La lista de los traidores es, en cualquier caso, interminable. En ella encontramos desde Robert Ford, el amigo despiadado que asesinó por la espalda al mítico Jesse James, hasta la pobre Malinche a la que acusarían de propagar una maldición con sus caricias regaladas a Hernán Cortés. Listado que no ha cesado de incrementarse hasta formar una genealogía de la traición que llegaría hasta el mismísimo Darth Vader, cuya debilidad por el lado oscuro le llevó a traicionar el poder de la Fuerza.

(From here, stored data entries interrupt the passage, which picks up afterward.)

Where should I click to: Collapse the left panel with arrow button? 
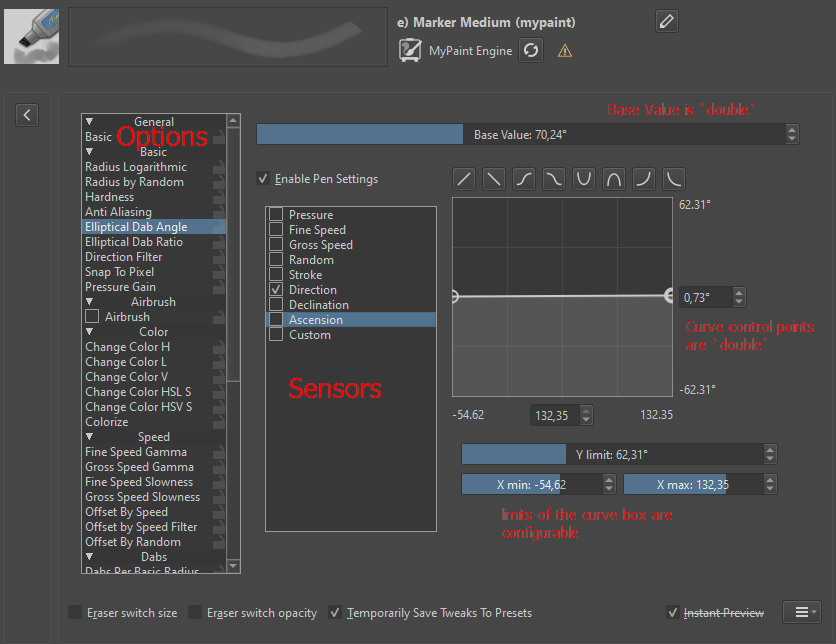click(x=28, y=115)
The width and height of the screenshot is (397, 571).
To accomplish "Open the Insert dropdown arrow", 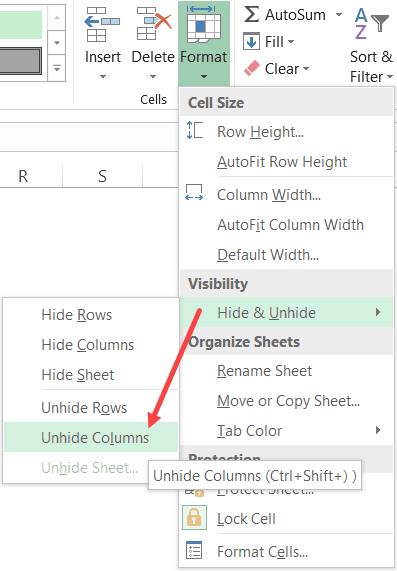I will pyautogui.click(x=103, y=76).
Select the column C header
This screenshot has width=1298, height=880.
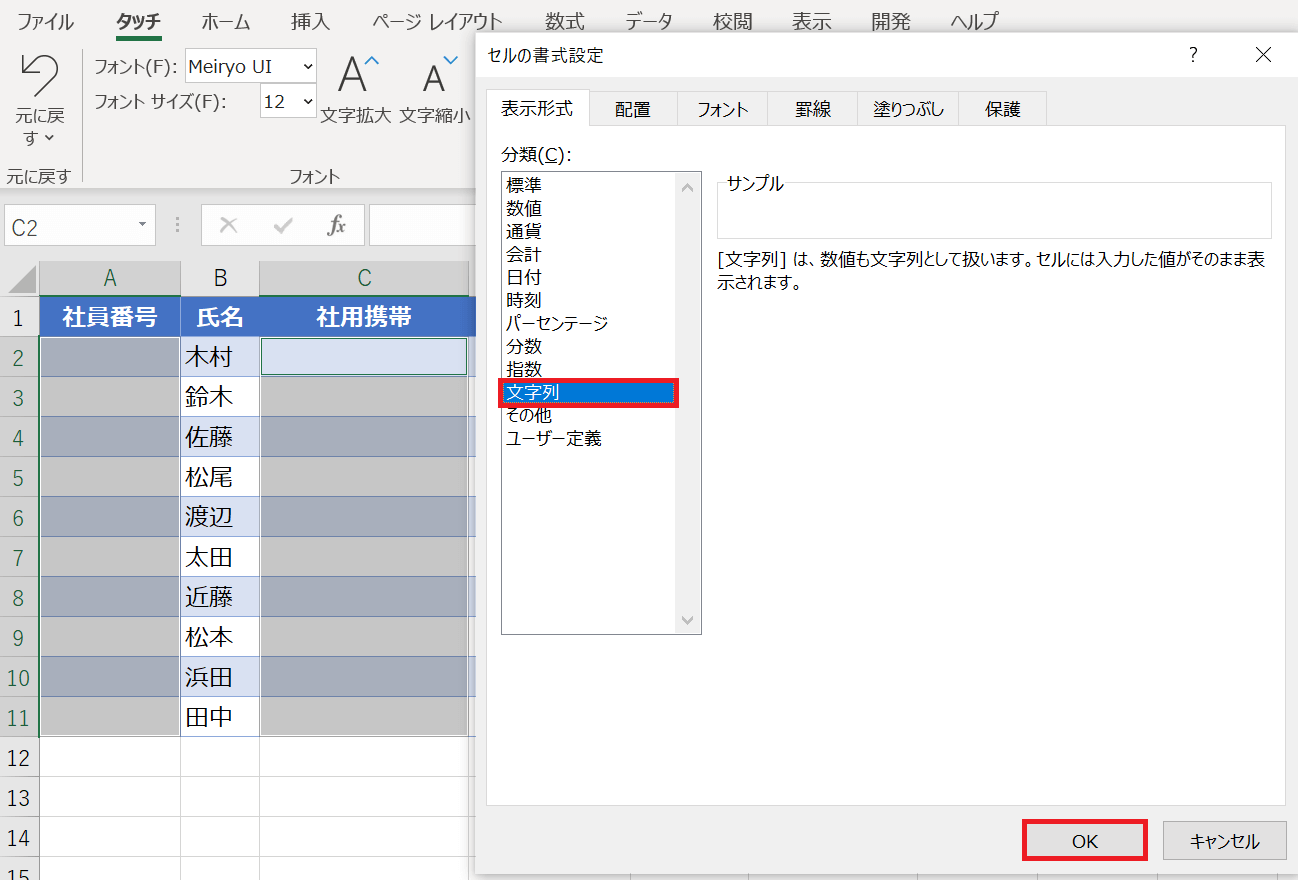(364, 279)
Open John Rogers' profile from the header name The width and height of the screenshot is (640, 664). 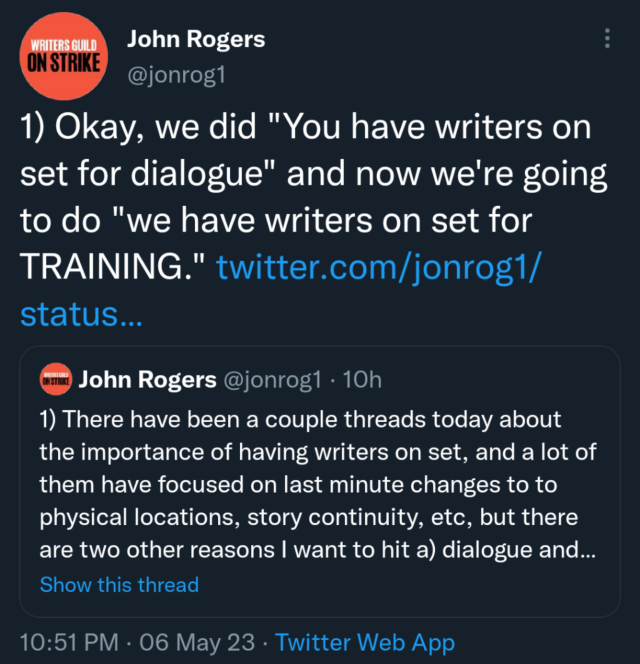click(x=196, y=39)
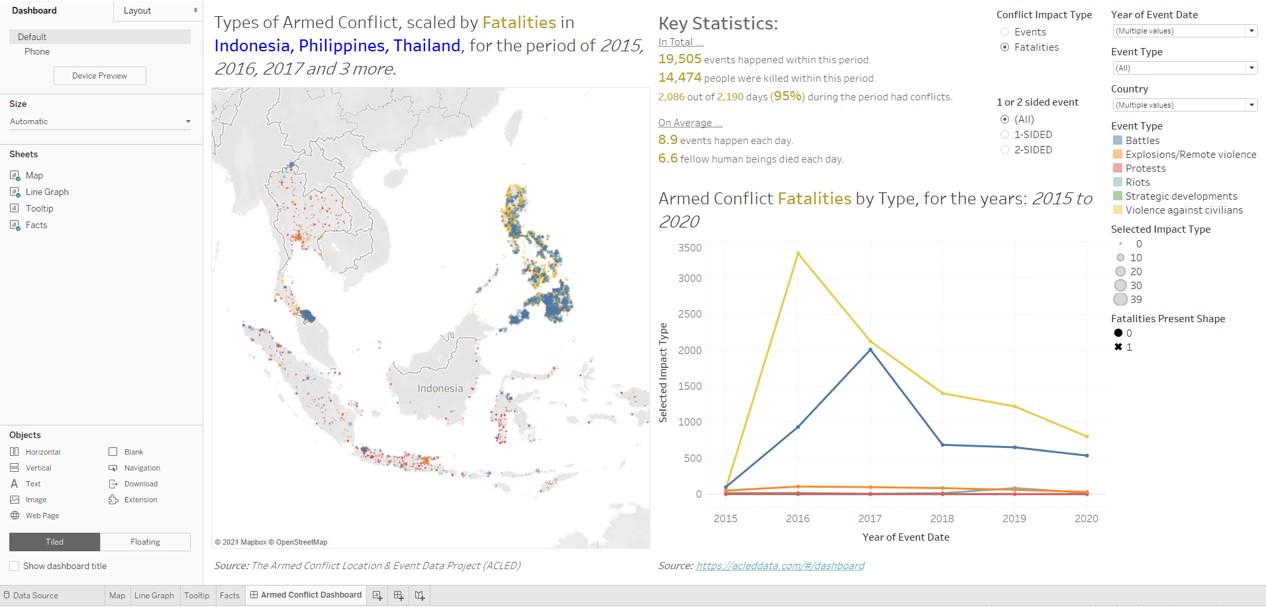Click the new worksheet icon
Screen dimensions: 1266x607
(x=377, y=596)
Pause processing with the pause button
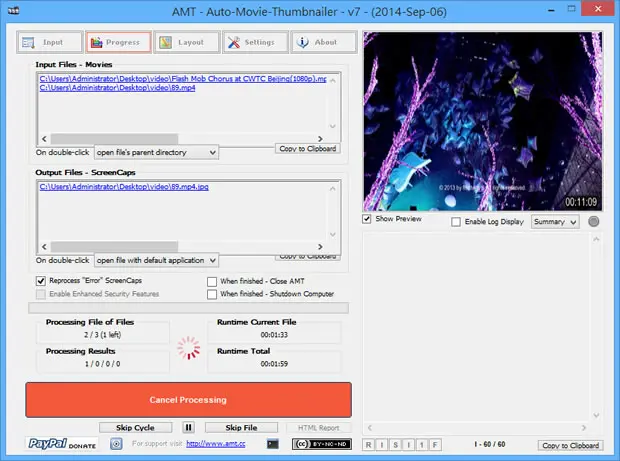The image size is (620, 461). point(188,427)
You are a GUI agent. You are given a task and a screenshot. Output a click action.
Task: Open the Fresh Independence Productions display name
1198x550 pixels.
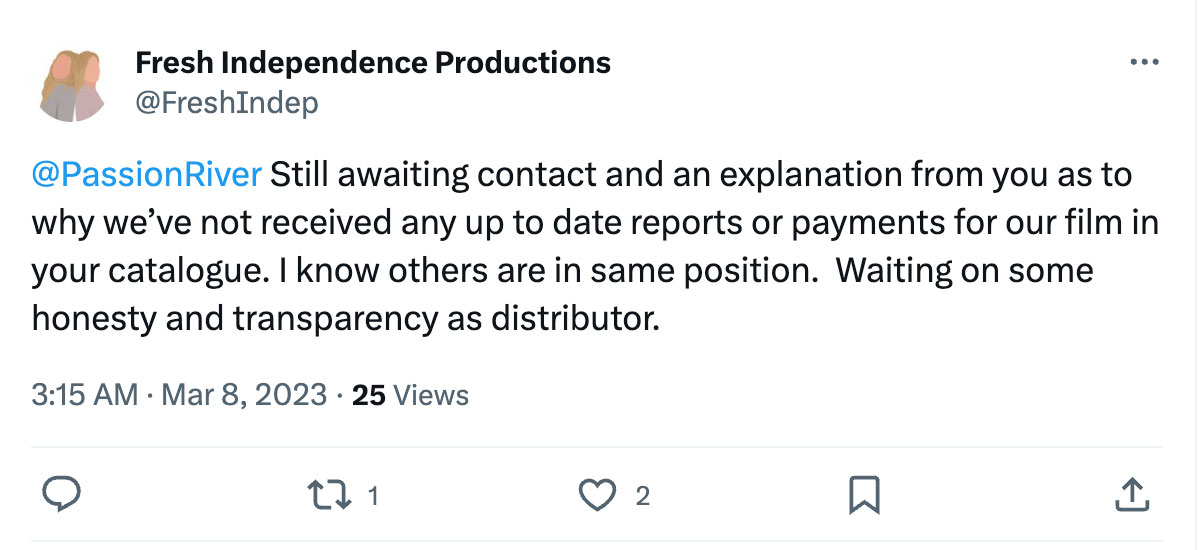373,63
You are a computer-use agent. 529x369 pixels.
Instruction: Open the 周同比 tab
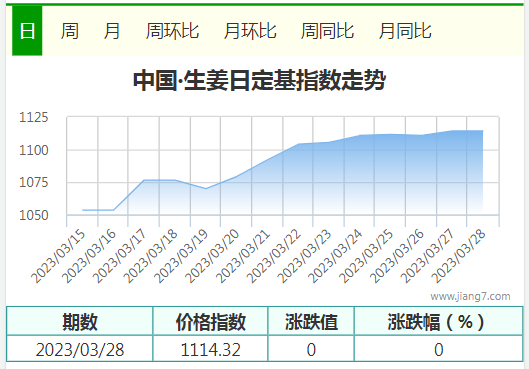tap(327, 31)
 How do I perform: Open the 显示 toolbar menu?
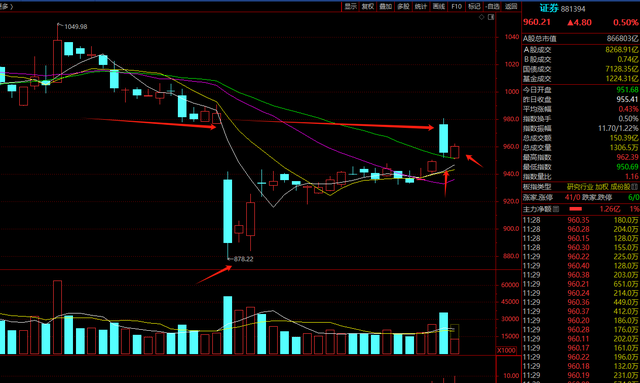(x=351, y=6)
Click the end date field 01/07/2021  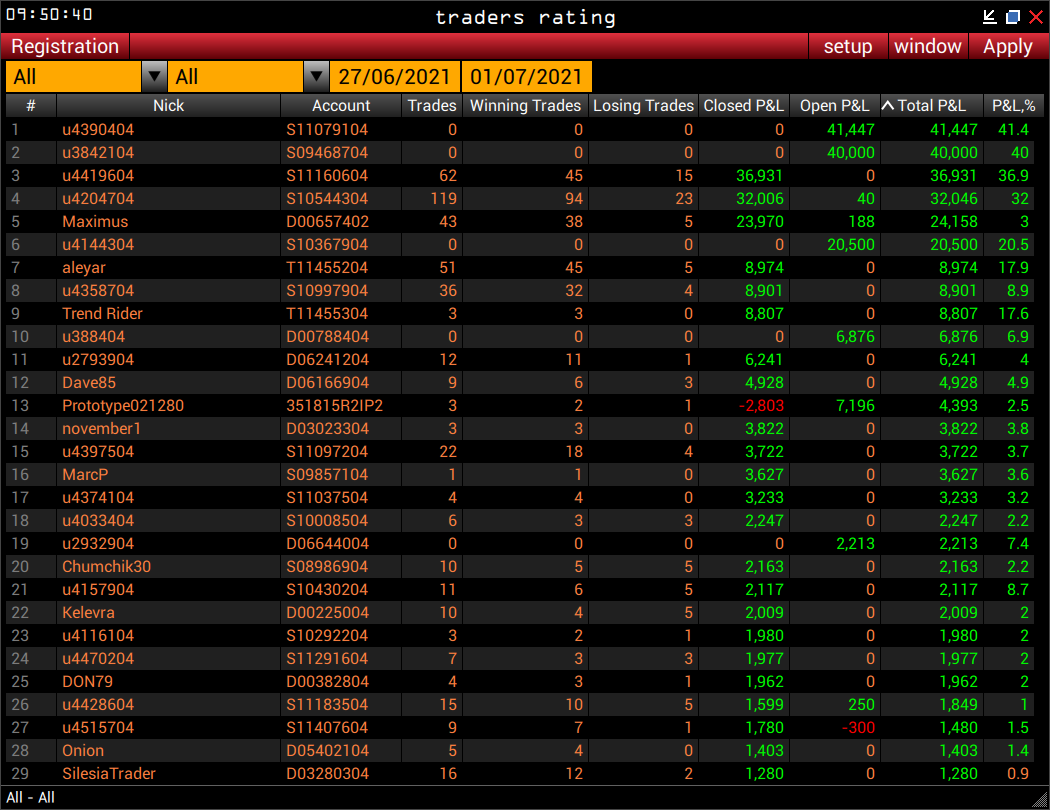pyautogui.click(x=527, y=76)
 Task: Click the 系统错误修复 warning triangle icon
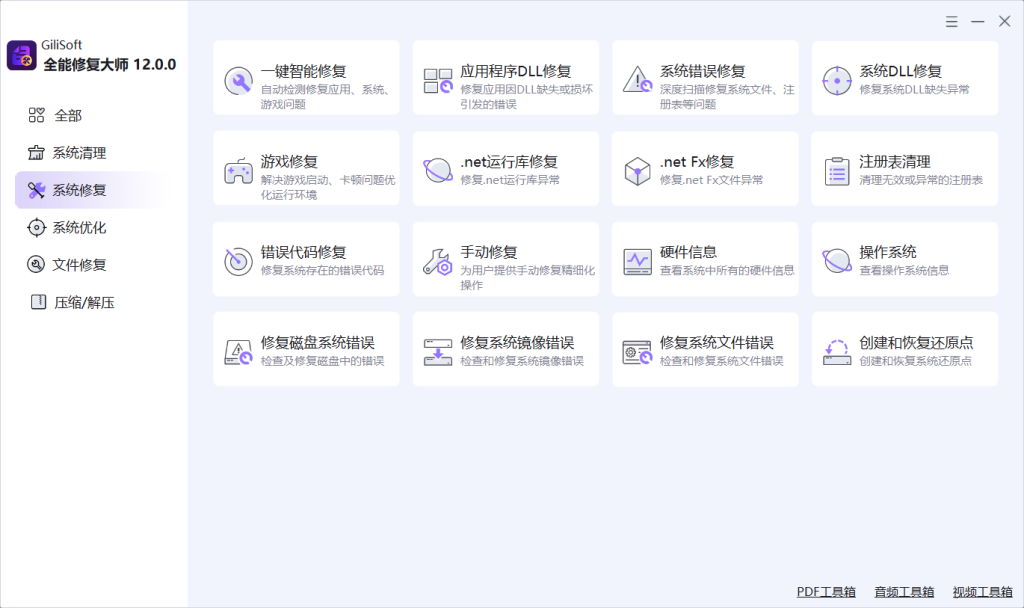point(637,80)
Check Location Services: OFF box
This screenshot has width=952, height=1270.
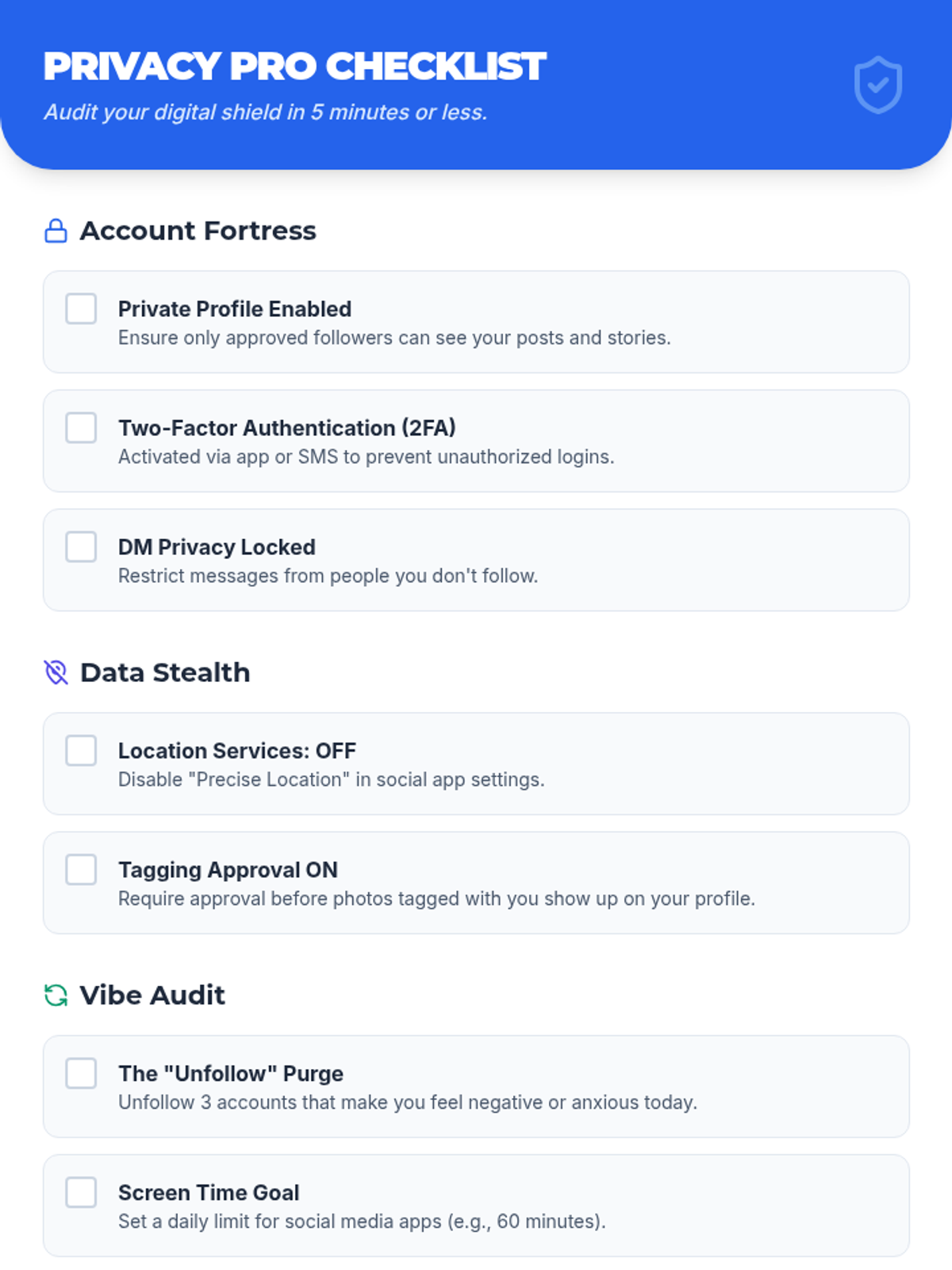click(81, 750)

En todos los casos, la reacción que nos provocan estos deleznables personajes es la misma: un insufrible desagrado, una repulsa comparable a la que nos producen esas sustancias viscosas, blandas y pegajosas. No es extraño que en Cuba se acuñara el término gusano para definir a los desertores de la revolución, aunque estos fueran no pocas veces más construcciones del propio régimen, que pérfidos y peligrosos.

Este repelente gusano de la traición no ha sido ajeno a estas tierras españolas. La rancia historiografía franquista se encargó incluso de encumbrar como villano por excelencia al pobre conde Don Julián, en cuya supuesta traición estaría el origen de la no menos supuesta tragedia de la llegada musulmana a la península. Exageraciones al margen, lo cierto es que la figura del traidor ha sido un recurrente recurso tanto para una izquierdona demasiado inclinada a tomar el Gulag como referente de análisis, como, sobre todo, para una derechona siempre dispuesta a que arda Troya si es preciso cada vez que se cuestiona alguno de sus pretendidos eternos valores, ya sea la unidad de España o la receta de la paella.

Pero la traición de las traiciones, como ya vimos en Dante y nos confirmaron Los tres mosqueteros de Alejandro Dumas, es y será siempre la traición al rey. Por eso no me ha sorprendido la polémica que estos días se ha desatado por la recepción del alcalde de Valencia, Joan Ribó, a las tres Magas de gener y la recuperada cabalgata infantil republicana. O la controversia que por las reinas magas anunciadas por la alcaldesa madrileña Manuela Carmena ante la mirada atónita de la gente de bien.

¡Anatema!, se oye por las esquinas. Y no es para menos. La reacción era totalmente previsible. Este país aguanta recortes, restricciones a las libertades, una sanidad y una educación pública en desguace, la enésima precarización laboral o hasta el cambio climático. Pero una traición a las tradiciones más sagradas, nunca. A menos que sea el Corte Inglés quien transforme el Día de Difuntos en Halloween para poder vender máscaras y calabazas, aunque eso, claro, es otra cosa.

En cualquier caso, resulta ingenua la inocencia de aquellos que se extrañan por este rasgar de vestiduras, como el protagonizado por Isabel Bonig, que tan impávida se mantuvo todos estos años mientras el PP dilapidaba el dinero público. “Pero nunca faltó para los Reyes Magos”, seguro que se apresuraría a corregir. Es cierto, ¡qué sería de nosotros sin Reyes Magos! La propia democracia que disfrutamos no deja de presentarse para la derecha como el regalo generoso que nos trajo Juan Carlos, el más mago de todos los reyes hasta que un elefante y una rubia se cruzaron en su camino.

Felipe VI, su sucesor hoy en el trono, sabe bien que los españoles no podemos vivir sin reyes magos. Por eso, no dudó en escenificar su discurso de Nochebuena como si fuera una genuina recepción de Gaspar, Melchor y Baltasar en la que cada ciudadano nos preparábamos para ser sentados sobre sus rodillas y recibir nuestro scalextric y nuestra Nancy, para el niño y la niña, no vayan a crearse traumas innecesarios, mientras los catalanes se resignaban al carbón por haber sido traviesos y desobedientes. Luego, finalizado el trabajo, el buen monarca montará a lomos de un simpático camello y cabalgará hasta los remotos reinos de Arabia. Hasta es posible que allí pase excitantes veladas en el desierto escuchando las historias que allí le cuente otro buen rey, amigo como pocos de las tradiciones y sabio en el difícil arte de cortar por lo sano todas las traiciones.